November 05, 2015 

Staff and Wire Report 

 

Officials at Covered California recently reported that though a sufficient amount of African Americans are aware of the program, only a very few are benefitting from it. That is why, they said, they are ramping up their efforts to get the word out, via social and traditional media. The health insurance exchange launched its third open enrollment November 1.

 

“We know we’ve come up short in who’s enrolled today,” Covered California Executive Director Peter Lee said at a recent media briefing on the exchange’s marketing and outreach plans. “Of those who are still uninsured, we want to make sure we reach them.”

 

In California, about 2.2 million Californians remain uninsured but are eligible for Medi-Cal or Covered California insurance plans, Lee said.
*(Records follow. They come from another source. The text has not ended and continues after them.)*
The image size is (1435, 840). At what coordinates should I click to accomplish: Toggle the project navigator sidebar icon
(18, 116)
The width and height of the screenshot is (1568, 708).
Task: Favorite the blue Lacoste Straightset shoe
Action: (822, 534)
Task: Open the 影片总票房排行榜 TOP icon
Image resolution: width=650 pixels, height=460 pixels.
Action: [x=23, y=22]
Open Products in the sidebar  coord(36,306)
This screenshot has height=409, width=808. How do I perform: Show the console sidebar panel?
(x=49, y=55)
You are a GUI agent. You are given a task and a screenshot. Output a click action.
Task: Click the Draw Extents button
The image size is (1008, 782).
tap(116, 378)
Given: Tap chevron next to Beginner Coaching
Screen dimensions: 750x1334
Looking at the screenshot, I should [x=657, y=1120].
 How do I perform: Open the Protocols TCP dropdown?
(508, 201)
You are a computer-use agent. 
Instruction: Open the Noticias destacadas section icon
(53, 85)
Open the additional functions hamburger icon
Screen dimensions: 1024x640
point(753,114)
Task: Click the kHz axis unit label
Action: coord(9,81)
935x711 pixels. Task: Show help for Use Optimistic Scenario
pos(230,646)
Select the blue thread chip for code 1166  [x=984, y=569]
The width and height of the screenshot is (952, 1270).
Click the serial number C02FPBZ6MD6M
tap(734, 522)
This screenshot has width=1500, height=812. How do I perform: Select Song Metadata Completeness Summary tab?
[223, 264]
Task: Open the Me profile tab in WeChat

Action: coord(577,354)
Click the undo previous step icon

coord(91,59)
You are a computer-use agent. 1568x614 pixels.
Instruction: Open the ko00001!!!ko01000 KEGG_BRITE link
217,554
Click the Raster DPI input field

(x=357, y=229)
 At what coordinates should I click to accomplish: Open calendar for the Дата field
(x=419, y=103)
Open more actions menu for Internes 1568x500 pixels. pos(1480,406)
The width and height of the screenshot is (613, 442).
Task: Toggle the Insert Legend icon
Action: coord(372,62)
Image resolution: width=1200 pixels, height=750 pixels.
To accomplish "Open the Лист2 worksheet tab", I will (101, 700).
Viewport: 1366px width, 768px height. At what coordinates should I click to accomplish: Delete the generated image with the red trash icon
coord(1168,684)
They are more likely to be Latino and African American, and younger and slightly more affluent than current enrollees, who may have qualified for subsidies or Medi-Cal, the state’s version of Medicaid. Covered California’s open enrollment runs from Nov. 1 to Jan. 31, 2016.

 

Covered California has earmarked about $50 million for marketing and another $13 million for navigators, trained counselors who help people learn about and sign up for coverage, officials said. But despite the ample funding and more aggressive marketing, officials said that attitudes among potential participants are the real obstacle when it comes to enrollment.

 

“We’ve got people who don’t trust the government,” said Dan Daniels, coastal area director of the NAACP California State Conference,  who oversaw Affordable Care Act outreach in his region.

 

Daniels also cited attitudes among “young invincibles,” who are healthy enough to think they don’t need coverage and are willing to pay the mandatory penalty for not having health insurance. That penalty will rise in 2016 to $695 per person or 2.5 percent of income, whichever is higher.

 

But most importantly, said CC officials, concerns about the cost of insurance options seemed to worry some Californians the most. Some make too much to be eligible for subsidized coverage and yet, costs for what they could get with the program, seem exorbitant compared with their incomes. Kemisha Roston from Riverside is a good example.

 

Roston is a contract lawyer, living in Riverside who still has a student loan to pay off in addition to other life expenses. Paying up to $300 a month for coverage is a hard option.

 

“I’m living check to check, because the market for attorneys is very saturated,” Roston said. “My health is pretty good right now, so I don’t need to go to the doctor. When I do, I go to free clinics or Planned Parenthood. I’m dismayed, because if something does happen and I don’t have health insurance, I could be wiped out.”

 

Said Hector De La Torre, executive director of the Transamerica Center for Health Studies, “you have these challenges in these communities and it takes a lot more than a TV commercial to make them aware of what they need to do – you can’t do that in 30 seconds.”

 

Lee has told reporters recently that Covered California is stepping up its ground game and changing its messaging. Consumer surveys have shown that potential enrollees need more education on how subsidies can lower their out-of-pocket costs, he said. The U.S. Department of Health and Human Services said it will pursue a similar strategy of publicizing financial help available to many people.